Armenian Lieutenant-General

Artak Matevosi Davtyan (Armenian: Արտակ Մաթևոսի Դավթյան; born March 31, 1970) is an Armenian Lieutenant General who served as the Chief of the General Staff of the Armenian Armed Forces from May 2018 to June 2020 and again from March 2021 to February 2022.

==Early life and military service==
Artak Davtyan was born in 1970 in the village of Bambakashat, in the Hoktemberyan region (now located in Armavir province) of the Armenian Soviet Socialist Republic. He took part in the First Nagorno-Karabakh War from 1988 to 1992, quickly rising through the ranks of the newly formed Armenian Army. Starting in 1992, Davtyan began to serve as either the commander or deputy commander of various military units. During that same time, he was also enrolled in military academies in Russia.

In 2006, Davtyan began to work at the departments of the General Staff of the Armenian Armed Forces. On January 31, 2009, he was appointed head of the operative department and was relieved of his duties as Deputy Chief of the General Staff, a position he served in since 2007. On 29 September 2017, Davtyan was appointed commander of the 5th Army Corps of the Armenian Defense Ministry based in the Nubarashen District.

He served in the position of 5th Army Corps commander until he was recommended to the post of Chief of Staff by recently elected Prime Minister Nikol Pashinyan, who dismissed Lieutenant General Movses Hakobyan from the post on May 24, 2018. He officially took office later that day by presidential decree. He was dismissed from his post as Chief of the General Staff after hosting a wedding party for his son in violation of COVID-19 restrictions. Davtyan was then appointed Chairman of the Military Industry Committee of Armenia on 17 July 2020. On 16 November 2020, he was dismissed from that post following Armenia's defeat in the Second Nagorno-Karabakh War.
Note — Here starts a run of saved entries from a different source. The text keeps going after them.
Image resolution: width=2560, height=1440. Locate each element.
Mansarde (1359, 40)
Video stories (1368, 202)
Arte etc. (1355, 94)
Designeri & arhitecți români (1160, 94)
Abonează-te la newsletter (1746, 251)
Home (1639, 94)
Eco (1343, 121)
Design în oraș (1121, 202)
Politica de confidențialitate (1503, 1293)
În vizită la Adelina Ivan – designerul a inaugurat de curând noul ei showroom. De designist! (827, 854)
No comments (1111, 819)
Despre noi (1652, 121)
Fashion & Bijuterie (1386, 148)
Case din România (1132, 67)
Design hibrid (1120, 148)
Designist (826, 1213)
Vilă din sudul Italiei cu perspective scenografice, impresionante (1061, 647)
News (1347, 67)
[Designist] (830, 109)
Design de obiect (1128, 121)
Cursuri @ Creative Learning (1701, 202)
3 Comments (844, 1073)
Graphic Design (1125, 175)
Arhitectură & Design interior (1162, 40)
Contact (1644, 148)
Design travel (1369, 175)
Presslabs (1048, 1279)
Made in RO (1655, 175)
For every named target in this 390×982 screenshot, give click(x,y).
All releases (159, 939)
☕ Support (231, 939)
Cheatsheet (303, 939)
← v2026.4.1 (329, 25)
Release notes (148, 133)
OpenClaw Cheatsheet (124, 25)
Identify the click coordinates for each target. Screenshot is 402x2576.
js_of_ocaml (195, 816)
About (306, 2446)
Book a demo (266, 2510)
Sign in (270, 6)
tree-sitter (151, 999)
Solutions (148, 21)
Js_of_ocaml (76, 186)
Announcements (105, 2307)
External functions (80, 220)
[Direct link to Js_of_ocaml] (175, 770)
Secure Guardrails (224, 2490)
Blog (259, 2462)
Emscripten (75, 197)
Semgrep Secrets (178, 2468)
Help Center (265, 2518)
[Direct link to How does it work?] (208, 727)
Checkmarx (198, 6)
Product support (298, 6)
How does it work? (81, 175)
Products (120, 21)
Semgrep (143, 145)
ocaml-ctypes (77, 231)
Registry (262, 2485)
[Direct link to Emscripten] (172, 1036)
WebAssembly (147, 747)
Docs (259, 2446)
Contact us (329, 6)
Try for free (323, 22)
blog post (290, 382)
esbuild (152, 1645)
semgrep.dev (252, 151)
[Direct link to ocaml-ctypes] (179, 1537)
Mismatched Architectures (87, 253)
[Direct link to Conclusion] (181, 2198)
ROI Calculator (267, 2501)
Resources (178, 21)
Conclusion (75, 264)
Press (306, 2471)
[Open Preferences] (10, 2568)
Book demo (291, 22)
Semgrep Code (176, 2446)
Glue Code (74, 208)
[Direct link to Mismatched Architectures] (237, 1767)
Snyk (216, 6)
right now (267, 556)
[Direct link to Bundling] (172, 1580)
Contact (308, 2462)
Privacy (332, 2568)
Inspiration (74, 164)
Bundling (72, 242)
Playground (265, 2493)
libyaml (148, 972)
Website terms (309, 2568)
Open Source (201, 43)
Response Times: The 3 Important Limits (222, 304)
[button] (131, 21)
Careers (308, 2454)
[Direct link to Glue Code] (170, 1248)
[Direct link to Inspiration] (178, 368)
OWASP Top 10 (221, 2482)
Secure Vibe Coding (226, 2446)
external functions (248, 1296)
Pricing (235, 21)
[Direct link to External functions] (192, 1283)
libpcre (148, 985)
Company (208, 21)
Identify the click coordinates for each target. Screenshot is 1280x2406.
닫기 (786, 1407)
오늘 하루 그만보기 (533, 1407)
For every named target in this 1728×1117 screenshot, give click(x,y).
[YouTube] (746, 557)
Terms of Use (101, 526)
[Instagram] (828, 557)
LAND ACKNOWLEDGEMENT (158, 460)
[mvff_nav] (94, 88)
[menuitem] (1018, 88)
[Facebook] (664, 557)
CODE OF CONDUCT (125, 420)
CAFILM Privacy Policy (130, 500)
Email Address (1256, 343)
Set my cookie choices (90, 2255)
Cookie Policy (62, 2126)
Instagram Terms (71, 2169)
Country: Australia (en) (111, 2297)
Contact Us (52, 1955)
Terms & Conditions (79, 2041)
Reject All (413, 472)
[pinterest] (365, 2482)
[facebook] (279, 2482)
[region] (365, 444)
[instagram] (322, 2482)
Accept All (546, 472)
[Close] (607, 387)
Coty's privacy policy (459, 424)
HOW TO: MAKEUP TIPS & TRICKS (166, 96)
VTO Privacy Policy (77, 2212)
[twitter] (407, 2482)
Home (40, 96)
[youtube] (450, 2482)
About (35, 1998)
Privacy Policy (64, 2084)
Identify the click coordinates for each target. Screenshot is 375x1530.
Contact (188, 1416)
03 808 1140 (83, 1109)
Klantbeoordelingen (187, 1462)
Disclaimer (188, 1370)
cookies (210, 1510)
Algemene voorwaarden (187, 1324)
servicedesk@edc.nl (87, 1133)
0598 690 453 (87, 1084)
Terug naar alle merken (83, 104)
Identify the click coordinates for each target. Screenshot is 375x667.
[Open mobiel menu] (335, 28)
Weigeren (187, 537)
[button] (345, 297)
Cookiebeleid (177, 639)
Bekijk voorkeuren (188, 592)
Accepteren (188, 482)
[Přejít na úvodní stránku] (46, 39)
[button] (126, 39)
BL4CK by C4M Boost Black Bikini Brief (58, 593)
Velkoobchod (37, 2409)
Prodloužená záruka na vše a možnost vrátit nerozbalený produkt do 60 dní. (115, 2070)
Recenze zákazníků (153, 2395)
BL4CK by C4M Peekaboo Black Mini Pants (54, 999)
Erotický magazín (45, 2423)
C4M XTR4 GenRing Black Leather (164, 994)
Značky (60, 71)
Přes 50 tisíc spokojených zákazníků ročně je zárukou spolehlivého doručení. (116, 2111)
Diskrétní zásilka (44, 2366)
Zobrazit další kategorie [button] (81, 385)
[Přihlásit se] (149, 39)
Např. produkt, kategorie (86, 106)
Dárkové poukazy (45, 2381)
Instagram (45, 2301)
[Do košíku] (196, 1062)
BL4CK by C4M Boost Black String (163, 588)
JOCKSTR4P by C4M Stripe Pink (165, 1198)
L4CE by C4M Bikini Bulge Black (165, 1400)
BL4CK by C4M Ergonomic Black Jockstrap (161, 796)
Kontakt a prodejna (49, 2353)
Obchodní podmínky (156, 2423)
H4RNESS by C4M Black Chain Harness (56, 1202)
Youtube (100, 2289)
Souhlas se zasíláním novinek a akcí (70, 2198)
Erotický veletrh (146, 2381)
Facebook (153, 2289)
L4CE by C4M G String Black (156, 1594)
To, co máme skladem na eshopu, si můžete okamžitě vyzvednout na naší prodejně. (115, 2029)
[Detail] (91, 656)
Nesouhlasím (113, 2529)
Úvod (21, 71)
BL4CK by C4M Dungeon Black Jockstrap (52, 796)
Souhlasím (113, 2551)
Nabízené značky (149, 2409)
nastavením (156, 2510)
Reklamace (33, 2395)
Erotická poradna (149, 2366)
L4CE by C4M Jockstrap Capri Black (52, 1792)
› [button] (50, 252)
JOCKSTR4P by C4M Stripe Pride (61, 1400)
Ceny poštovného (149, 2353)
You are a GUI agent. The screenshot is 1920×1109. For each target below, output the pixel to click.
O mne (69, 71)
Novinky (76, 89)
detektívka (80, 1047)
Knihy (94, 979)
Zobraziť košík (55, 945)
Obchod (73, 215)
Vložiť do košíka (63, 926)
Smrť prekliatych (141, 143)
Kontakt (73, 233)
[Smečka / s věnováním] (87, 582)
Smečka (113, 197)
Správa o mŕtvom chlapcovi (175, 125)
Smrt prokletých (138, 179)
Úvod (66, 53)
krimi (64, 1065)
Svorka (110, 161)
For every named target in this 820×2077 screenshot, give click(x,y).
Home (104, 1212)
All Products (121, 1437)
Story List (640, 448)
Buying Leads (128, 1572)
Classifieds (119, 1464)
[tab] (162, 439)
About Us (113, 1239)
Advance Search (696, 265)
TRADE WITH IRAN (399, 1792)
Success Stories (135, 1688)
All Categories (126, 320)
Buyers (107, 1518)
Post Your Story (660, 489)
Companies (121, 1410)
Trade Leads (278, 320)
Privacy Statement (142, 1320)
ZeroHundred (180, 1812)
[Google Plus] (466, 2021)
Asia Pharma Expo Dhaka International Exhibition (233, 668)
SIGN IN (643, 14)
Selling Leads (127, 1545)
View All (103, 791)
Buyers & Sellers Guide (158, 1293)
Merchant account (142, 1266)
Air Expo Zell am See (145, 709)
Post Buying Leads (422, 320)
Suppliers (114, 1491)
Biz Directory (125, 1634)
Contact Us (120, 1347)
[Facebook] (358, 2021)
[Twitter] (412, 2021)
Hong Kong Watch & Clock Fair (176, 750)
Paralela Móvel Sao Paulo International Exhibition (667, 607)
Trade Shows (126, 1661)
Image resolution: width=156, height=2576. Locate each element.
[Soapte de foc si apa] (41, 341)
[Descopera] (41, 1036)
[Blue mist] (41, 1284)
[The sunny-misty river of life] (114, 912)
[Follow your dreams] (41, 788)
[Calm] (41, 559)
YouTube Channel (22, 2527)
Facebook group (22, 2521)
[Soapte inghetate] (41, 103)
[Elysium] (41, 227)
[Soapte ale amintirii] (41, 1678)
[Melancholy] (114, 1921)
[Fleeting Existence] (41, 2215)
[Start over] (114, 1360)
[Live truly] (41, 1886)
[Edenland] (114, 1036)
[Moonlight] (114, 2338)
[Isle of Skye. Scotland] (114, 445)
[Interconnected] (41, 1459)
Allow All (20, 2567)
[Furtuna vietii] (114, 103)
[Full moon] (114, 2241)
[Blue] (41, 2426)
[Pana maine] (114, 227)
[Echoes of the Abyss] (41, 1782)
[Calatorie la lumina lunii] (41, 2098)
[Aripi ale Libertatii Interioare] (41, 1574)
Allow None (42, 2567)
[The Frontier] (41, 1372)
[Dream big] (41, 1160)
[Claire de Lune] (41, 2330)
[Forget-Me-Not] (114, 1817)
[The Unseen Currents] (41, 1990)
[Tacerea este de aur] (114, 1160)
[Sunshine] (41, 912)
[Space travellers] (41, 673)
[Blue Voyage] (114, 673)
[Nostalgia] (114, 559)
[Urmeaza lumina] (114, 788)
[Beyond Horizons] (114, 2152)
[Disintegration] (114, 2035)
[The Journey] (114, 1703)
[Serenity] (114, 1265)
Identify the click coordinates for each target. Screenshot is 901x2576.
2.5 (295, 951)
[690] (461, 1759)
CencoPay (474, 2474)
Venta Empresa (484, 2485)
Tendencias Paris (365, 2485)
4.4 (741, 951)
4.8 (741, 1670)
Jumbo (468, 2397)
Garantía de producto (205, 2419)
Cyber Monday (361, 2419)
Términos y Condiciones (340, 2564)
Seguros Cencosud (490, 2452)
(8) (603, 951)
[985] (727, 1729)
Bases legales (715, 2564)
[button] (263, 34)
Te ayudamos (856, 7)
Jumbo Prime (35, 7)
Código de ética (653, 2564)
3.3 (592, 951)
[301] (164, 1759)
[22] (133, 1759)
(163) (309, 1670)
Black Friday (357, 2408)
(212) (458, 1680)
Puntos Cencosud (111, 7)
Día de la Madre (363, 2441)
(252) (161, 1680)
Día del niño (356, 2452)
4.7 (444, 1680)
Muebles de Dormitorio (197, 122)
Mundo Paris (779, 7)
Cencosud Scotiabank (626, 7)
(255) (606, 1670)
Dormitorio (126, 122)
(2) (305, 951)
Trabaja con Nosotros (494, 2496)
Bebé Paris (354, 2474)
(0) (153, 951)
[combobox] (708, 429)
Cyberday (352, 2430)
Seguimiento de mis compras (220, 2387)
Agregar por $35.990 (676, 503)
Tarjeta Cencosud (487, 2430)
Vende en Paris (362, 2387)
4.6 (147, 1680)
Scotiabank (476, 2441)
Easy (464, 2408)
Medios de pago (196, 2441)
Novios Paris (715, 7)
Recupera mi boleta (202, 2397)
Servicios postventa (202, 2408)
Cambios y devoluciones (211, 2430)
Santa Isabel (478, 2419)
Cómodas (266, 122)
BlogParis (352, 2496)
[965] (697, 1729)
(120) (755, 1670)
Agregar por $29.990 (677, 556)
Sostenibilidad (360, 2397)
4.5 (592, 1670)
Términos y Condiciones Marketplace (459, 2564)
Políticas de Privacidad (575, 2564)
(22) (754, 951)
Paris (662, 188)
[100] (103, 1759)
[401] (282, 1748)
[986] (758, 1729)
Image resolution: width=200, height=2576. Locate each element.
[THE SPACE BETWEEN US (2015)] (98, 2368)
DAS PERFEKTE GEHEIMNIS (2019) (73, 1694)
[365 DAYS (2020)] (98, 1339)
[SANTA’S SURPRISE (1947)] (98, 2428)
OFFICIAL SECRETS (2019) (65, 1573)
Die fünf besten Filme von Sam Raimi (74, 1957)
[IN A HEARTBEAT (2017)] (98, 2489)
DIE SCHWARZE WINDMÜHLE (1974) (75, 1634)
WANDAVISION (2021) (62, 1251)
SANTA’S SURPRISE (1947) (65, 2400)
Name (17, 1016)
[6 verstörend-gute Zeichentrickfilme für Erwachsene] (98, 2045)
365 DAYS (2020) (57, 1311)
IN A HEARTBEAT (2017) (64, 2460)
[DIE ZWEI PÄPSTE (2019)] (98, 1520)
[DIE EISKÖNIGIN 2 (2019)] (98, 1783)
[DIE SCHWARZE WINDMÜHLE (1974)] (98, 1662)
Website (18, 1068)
On 10 March 2021, Prime Minister Pashinyan again nominated Davtyan for the post of Chief of the General Staff following the controversial dismissal of Davtyan's successor Onik Gasparyan. Although President of Armenia Armen Sarksyan refused to approve Davtyan's appointment and the Administrative Court of Armenia ruled that Gasparyan should retain his post pending a final decision on the legality of his dismissal, Prime Minister Pashinyan announced that the appointment of Davtyan had gone into effect by force of law on 22 March 2021, as the President neither signed the order nor sent it to the country's Constitutional Court. The Premier introduced him to the General Staff on 22 March, stating that he had "kept in touch all this time" and that "It was obvious to me that we should re-engage him to benefit from his potential in managing our public affairs." Davtyan then declared that he is "confident that the Armed Forces will not take part in any political process not stipulated by the Constitution and laws."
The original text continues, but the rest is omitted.